Le chef de la diplomatie iranienne, Mohammad Javad Zarif (g), serrant la main à son homologue chinois, avec son homologue chinois Wang Yi, le 13 mai 2018 à Pékin. Photo REUTERS/Thomas Peter
Le ministre iranien des Affaires étrangères Mohammad Javad Zarif a dit espérer que sa tournée diplomatique marathon entamée dimanche à Pékin "permettra de construire un cadre futur clair pour l'accord" nucléaire, après le retrait fracassant des Etats-Unis.
Après la capitale chinoise, où il est arrivé dimanche à la mi-journée, le ministre iranien doit se rendre à Moscou, puis à Bruxelles, où il rencontrera ses homologues français, allemand et britannique.
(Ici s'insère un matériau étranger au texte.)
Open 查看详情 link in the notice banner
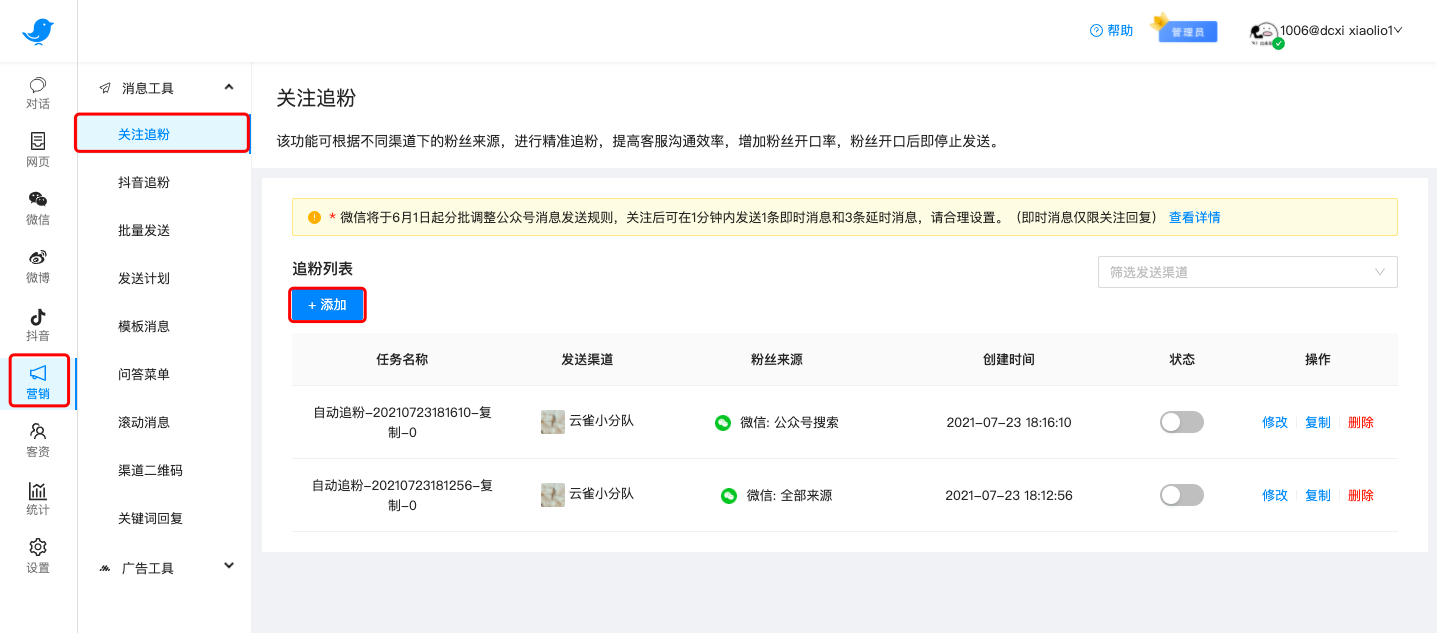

"Nous espérons qu'avec cette visite en Chine et dans d'autres pays, nous serons capables de construire un cadre futur clair pour l'accord exhaustif" conclu en 2015, a déclaré M. Zarif lors d'une rencontre à Pékin avec son homologue chinois Wang Yi, selon la traduction de ses propos en mandarin.
"La raison cruciale de cette visite est d'entamer le dialogue avec les nations qui restent dans l'accord sur le nucléaire iranien" a-t-il ajouté.
La Chine fait partie des six puissances (outre Etats-Unis, Russie, France, Grande-Bretagne et Allemagne) ayant conclu en 2015 avec l'Iran un accord historique prévoyant une levée des sanctions visant le pays, en contrepartie de l'engagement de Téhéran de ne pas se doter de l'arme nucléaire.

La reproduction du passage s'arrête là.